By June 15 enough was enough! Sadly, for too many people it was also the end. We decided to decamp to the north. I ran through a dozen excuses why it was impractical (indeed cowardly) to pick up and leave, but the rationales never stuck, so reluctantly we migrated like the flocks of grossbeaks, gold finches, cardinals, and bluebirds that made their treks as well. Spring was emerging, trees blooming, plants growing and our resident bear was awaking from his winter sleep. Almost instantly the feeling of guilt that I had betrayed New York City along with the stomach-churning emptiness and daily bout of corona-anxiety started receding. The latter is recurring again.

So, why leave now? We will work remotely when we get home, anyway. But my real life is in New York. There are things to do, doctors to see, lives to normalize (maybe?). We’ve only seen our son twice — at safe social distance — in all these months. We have shared physical space with only two of our closest friends — and although at times Zoom makes social interaction appear human, it is really a poor substitute. What’s more our house gets pretty cold in the mid-Fall and in Winter snow drifts are usually quite high and difficult to maneuver. After the first snow (hopefully on Christmas day), I’m done.

The metabolism of a small town does not compare to New York City either. The small town heart rate is slower.

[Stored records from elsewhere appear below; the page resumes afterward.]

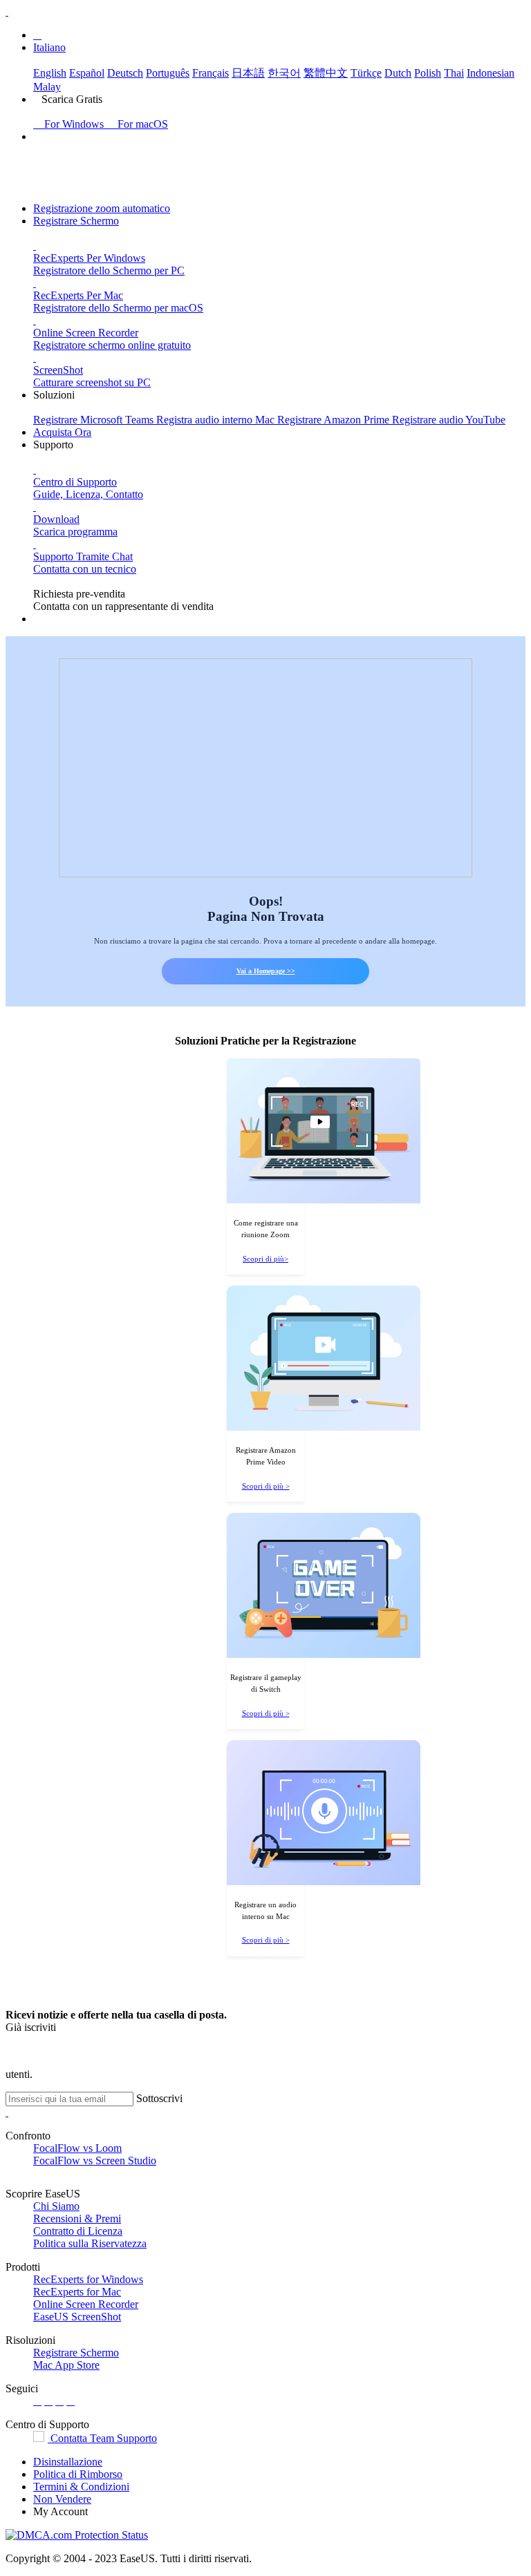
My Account (60, 2511)
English (49, 73)
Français (210, 73)
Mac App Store (66, 2365)
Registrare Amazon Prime (334, 420)
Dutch (397, 73)
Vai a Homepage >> (265, 971)
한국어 (284, 73)
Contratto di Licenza (77, 2231)
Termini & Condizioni (81, 2486)
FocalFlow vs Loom (77, 2148)
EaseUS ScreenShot (77, 2316)
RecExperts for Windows (88, 2279)
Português (167, 73)
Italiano (49, 47)
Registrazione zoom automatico (101, 208)
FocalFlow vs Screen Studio (94, 2160)
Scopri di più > (266, 1486)
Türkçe (366, 73)
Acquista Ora (62, 432)
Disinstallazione (67, 2462)
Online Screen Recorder (85, 2304)
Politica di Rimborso (77, 2474)
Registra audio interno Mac (216, 420)
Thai (454, 73)
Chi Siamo (56, 2206)
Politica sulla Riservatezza (90, 2243)
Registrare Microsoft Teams (94, 420)
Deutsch (125, 73)
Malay (47, 87)
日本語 (248, 73)
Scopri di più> (265, 1258)
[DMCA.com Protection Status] (77, 2535)
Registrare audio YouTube (448, 420)
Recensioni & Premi (77, 2218)
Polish (427, 73)
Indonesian (490, 73)
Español (86, 73)
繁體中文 (326, 73)
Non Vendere (62, 2499)
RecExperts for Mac (77, 2292)
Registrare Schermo (76, 221)
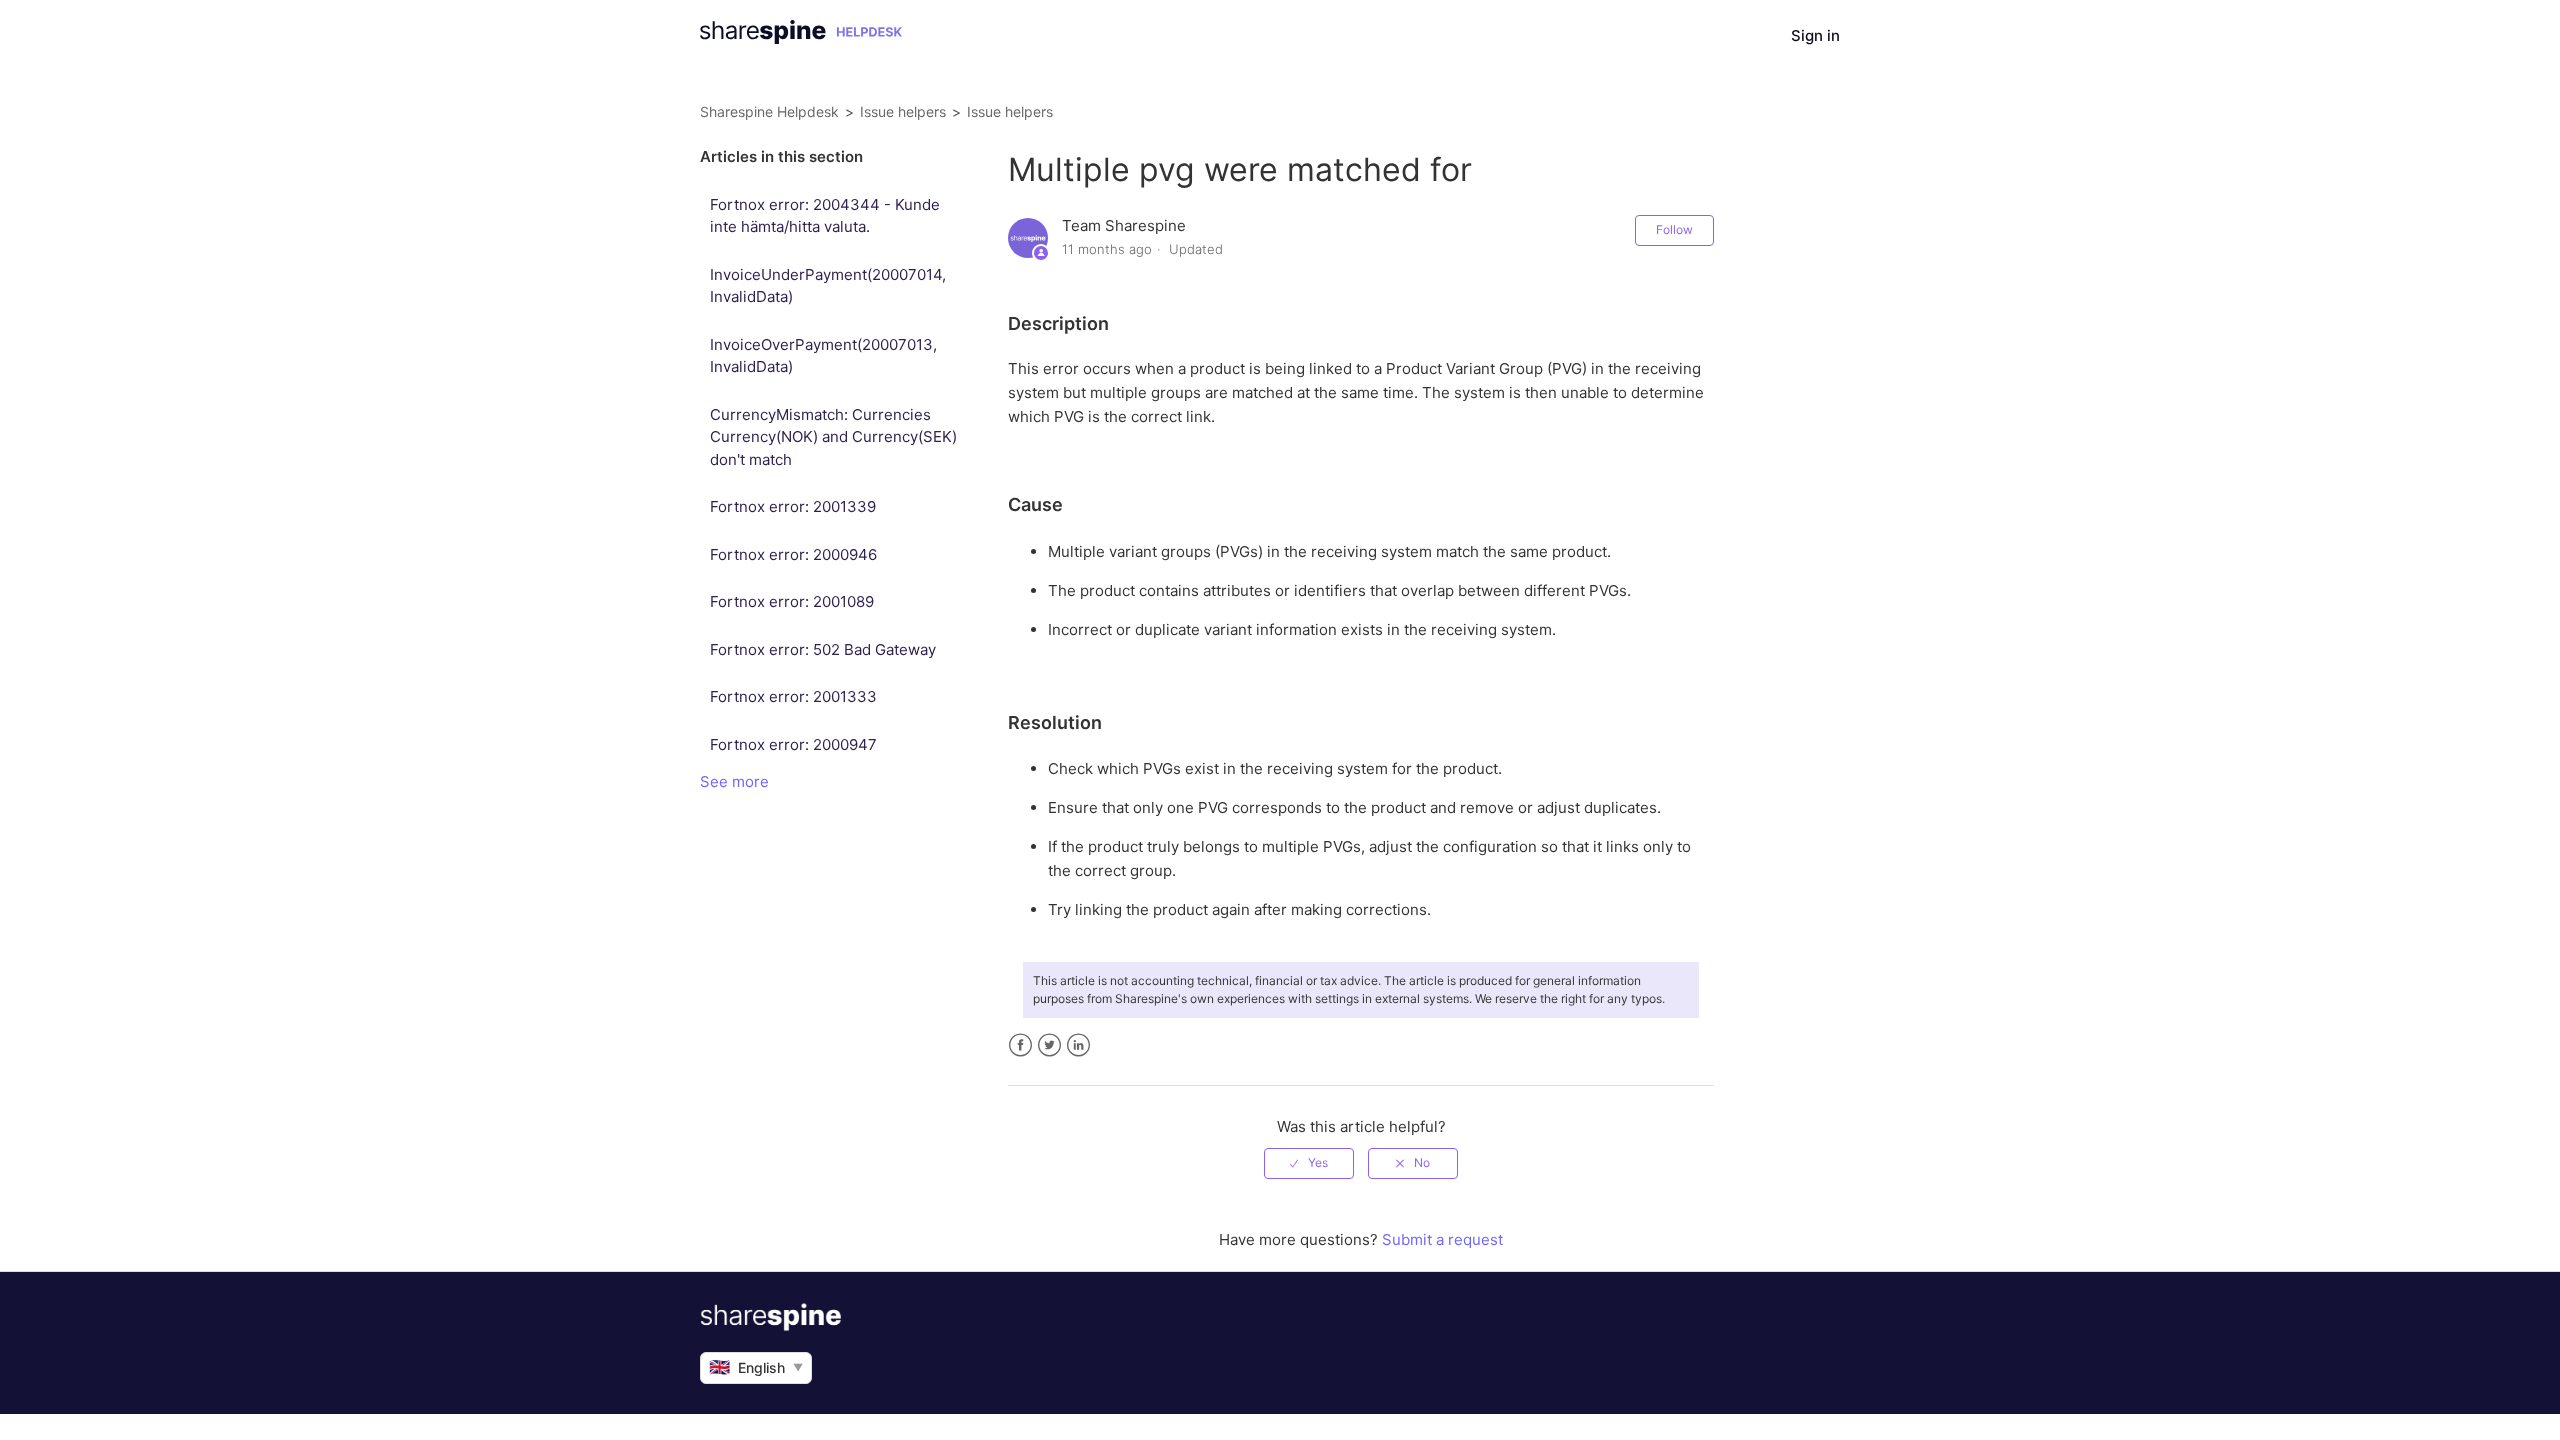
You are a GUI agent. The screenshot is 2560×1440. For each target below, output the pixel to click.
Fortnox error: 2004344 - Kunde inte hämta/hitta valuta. (825, 216)
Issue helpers (903, 111)
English (756, 1367)
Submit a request (1442, 1239)
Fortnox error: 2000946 (793, 554)
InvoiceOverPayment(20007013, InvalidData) (823, 356)
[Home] (801, 38)
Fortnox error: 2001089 (792, 601)
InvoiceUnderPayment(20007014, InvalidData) (828, 286)
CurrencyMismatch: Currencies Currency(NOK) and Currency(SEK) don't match (833, 437)
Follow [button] (1674, 229)
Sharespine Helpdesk (769, 111)
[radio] (1309, 1163)
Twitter (1049, 1045)
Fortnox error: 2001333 (793, 696)
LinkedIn (1078, 1045)
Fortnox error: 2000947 (793, 744)
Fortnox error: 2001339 (793, 506)
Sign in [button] (1815, 35)
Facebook (1020, 1045)
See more (734, 781)
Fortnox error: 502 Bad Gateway (823, 649)
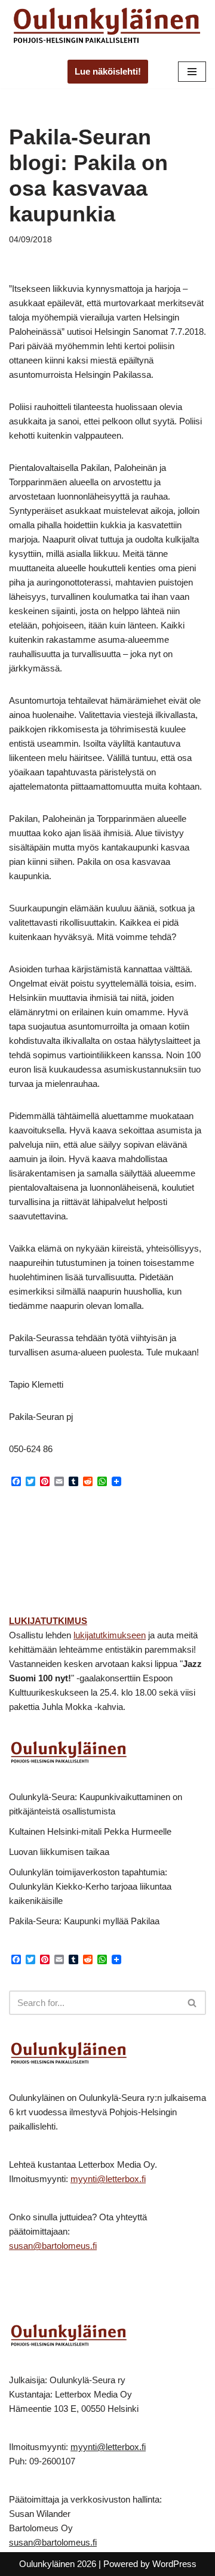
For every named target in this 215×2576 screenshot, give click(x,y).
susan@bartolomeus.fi (53, 2246)
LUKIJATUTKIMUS (48, 1621)
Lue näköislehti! (108, 71)
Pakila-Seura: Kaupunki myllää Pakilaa (84, 1921)
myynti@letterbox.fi (108, 2179)
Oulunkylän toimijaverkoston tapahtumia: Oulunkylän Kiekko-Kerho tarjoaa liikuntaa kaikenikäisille (90, 1886)
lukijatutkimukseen (109, 1635)
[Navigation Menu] (192, 71)
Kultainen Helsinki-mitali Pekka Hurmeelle (90, 1831)
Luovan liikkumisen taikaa (59, 1852)
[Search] (192, 2002)
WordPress (174, 2564)
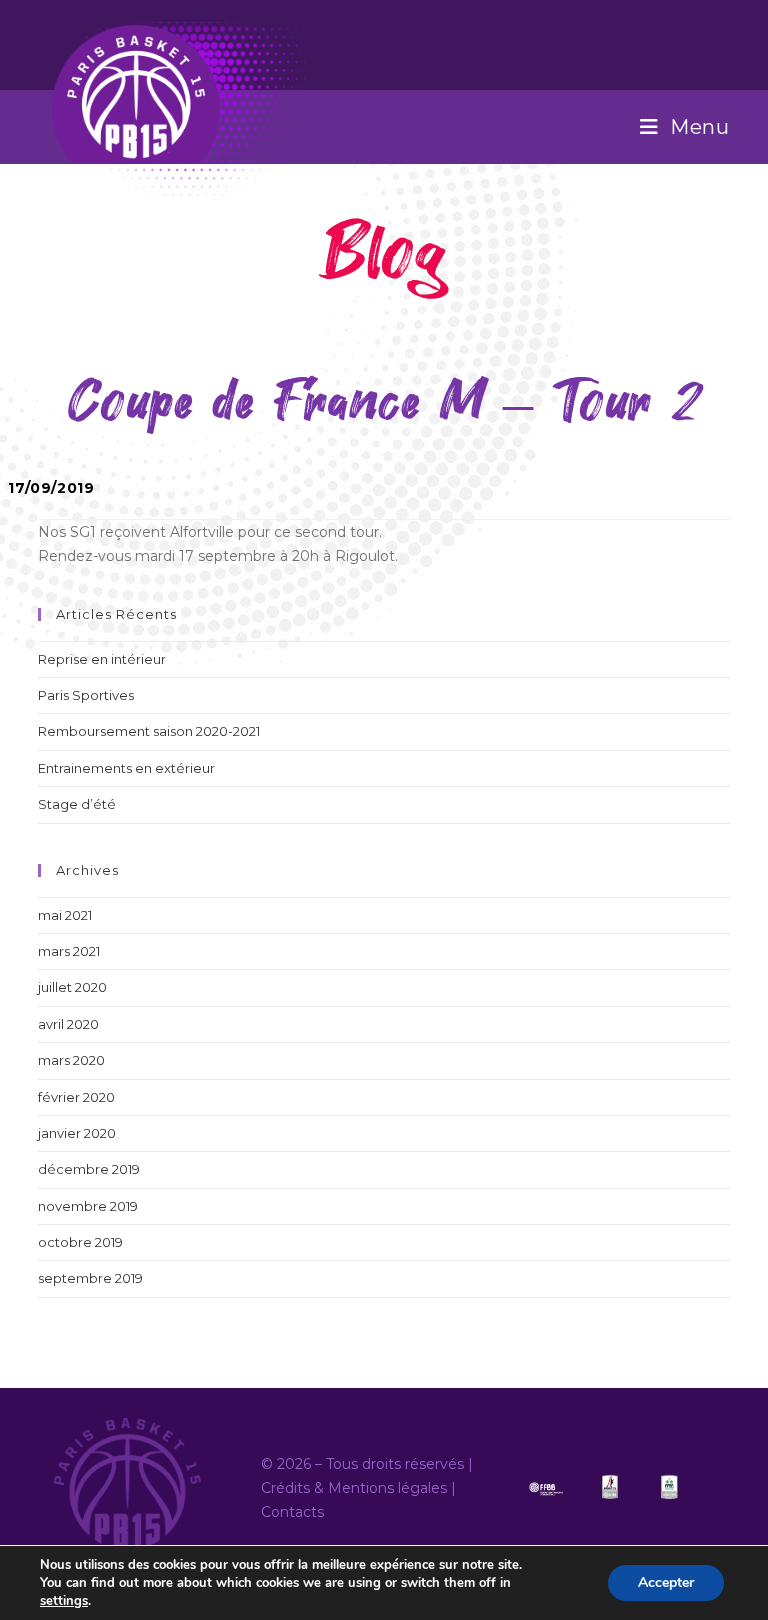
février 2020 (76, 1097)
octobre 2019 (80, 1242)
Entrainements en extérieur (126, 768)
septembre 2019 (90, 1278)
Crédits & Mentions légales (354, 1488)
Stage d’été (77, 804)
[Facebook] (718, 42)
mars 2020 (71, 1060)
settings (64, 1601)
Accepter (666, 1582)
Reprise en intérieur (102, 659)
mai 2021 (65, 915)
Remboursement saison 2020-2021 (149, 731)
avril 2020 (68, 1024)
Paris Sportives (86, 695)
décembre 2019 (89, 1169)
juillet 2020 (72, 987)
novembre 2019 (88, 1206)
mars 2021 (69, 951)
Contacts (292, 1512)
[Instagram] (727, 42)
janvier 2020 (77, 1133)
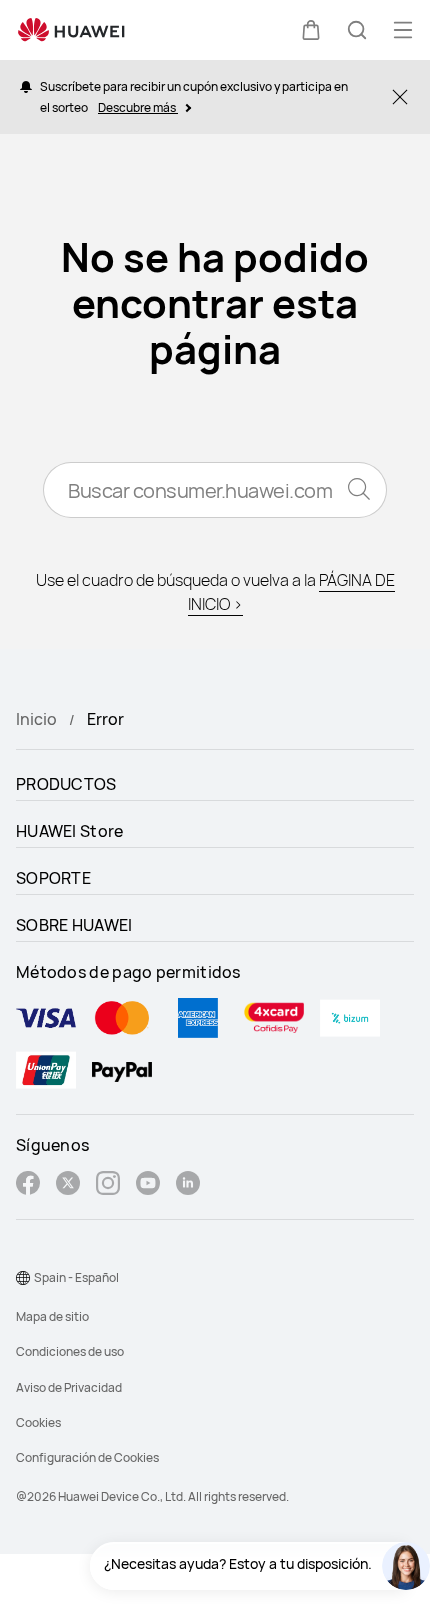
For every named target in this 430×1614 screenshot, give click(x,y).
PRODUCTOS (66, 784)
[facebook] (28, 1185)
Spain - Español (76, 1277)
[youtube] (148, 1185)
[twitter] (68, 1185)
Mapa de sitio (52, 1316)
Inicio (36, 719)
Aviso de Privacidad (69, 1387)
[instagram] (108, 1185)
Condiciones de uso (70, 1351)
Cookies (38, 1422)
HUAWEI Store (70, 831)
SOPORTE (53, 878)
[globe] (23, 1278)
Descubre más (138, 107)
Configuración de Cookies (87, 1457)
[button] (311, 30)
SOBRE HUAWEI (74, 925)
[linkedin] (188, 1185)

No one fights against health and safety protocols. People are more compliant. Emotionally, everyone seems less anxiety prone. It is not the wilderness. Life goes on. We get Amazon boxes and book deliveries. The food market is only 20 minutes north, its safe and clean, and what they sell is good. So, I ask again, “why not stay in place?”

The answer is simple, I think. This virus is slowly changing our behavior — like the Great Depression changed my grandmother, making her chronically nervous as it ultimately killed the grandfather I never knew; World War II changed my parents in ways I can only imagine. I’ve always loved New York yet for now that feeling is gone. I want to see what actually happens when we settle back. I want to become a New Yawka again.